Have you ever wondered why talking to chatbots feels so good and easy? It surely provides you with the answers you are looking for, as and when you ask for it and you might view it as a convenient source of information available to you 24/7. But there’s something much more that lies behind the likability and extensive use of chatbots, and largely that aspect is of pseudo-personality.
Pseudo-personality can be understood as simulation of human-like emotions, conversational style, traits and reflects a sense of convincing but artificial persona. It may influence user interaction. Pseudo means false. When you think about it, chatbots don’t have human elements of emotions, feelings or empathy. In a way, it is an illusion of persona created by interacting patterns, prompt engineering and iterative refinement. Pseudo-personality makes a chatbot interaction feel less mechanical and more engaging for the user. For instance, while interacting with chatbots, you might notice how it agrees with you at parts, it tries to empathise with you, it is conversational, emulating a friendly tone. Pseudo-personality may help in building trust, likability in the interaction happening between the chatbot and the individual.

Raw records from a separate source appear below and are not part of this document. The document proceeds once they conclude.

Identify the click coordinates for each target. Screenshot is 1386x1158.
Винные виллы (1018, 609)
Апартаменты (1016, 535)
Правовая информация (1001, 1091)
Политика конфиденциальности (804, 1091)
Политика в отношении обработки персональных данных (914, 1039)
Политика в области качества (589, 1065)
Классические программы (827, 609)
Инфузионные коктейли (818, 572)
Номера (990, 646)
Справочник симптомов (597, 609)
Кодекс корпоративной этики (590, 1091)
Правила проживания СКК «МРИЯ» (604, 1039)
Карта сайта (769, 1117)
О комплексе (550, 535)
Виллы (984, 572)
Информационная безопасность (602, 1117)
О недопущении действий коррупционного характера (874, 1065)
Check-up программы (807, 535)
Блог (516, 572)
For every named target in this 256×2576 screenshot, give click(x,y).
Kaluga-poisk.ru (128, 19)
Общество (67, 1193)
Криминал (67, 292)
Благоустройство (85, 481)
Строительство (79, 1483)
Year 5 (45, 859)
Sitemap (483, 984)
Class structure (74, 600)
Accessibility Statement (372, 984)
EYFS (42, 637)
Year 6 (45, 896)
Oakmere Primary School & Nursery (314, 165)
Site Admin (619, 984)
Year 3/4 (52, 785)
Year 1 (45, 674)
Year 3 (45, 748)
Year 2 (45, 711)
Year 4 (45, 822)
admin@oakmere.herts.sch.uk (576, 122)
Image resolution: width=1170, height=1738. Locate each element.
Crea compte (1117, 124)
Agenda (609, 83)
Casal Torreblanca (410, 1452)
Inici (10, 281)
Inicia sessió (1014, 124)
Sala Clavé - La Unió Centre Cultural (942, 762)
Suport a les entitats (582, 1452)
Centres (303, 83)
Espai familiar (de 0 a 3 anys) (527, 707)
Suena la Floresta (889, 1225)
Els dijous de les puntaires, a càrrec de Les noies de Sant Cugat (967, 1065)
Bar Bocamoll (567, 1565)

It also facilitates a relationship being formed between the chatbot and the individual during the conversation. Pseudo-personalities in chatbots might cause individuals to develop anthropomorphism towards the chatbots. Users might look at elements like the consistent responsiveness, acknowledgement, chatbot referring to previous chat conversations, trying to imitate empathy and other such aspects in a chat as markers of building trust towards it and also pseudo-intimacy, i.e, a simulation of superficial emotional connection that feels real but lacks a true connect.

When we view it from the lens of cyberpsychology, this can be viewed as digital strategies to reduce the user inhibition and to help them feel comfortable in using the chatbot, which also might result in more usage time. However on encountering with a technology which acts too much like a human, or tries to emulate excessively the human traits, then it can cause the user to experience unsettling eerie feeling as a result of witnessing uncanny valley effect from this.The uncanny valley effect was proposed by Japanese roboticist Masahiro Mori in 1970. Uncanny valley effect talks about when robots or AI look or act too similar to a human, it can evoke feelings of discomfort.
Essentially there are few intriguing insights that this concept of pseudo-personality in chatbots highlights, which is that, firstly, a lot of reasons accounting for engaging with technology are not just technical but largely psychological. Secondly, it highlights an important intersection happening between the intersection of technology and human psychology. So it becomes essential that, in an age where technological advancements happen too often and tech becomes an important factor in influencing our lives, we need to be not just technologically aware but also psychologically aware.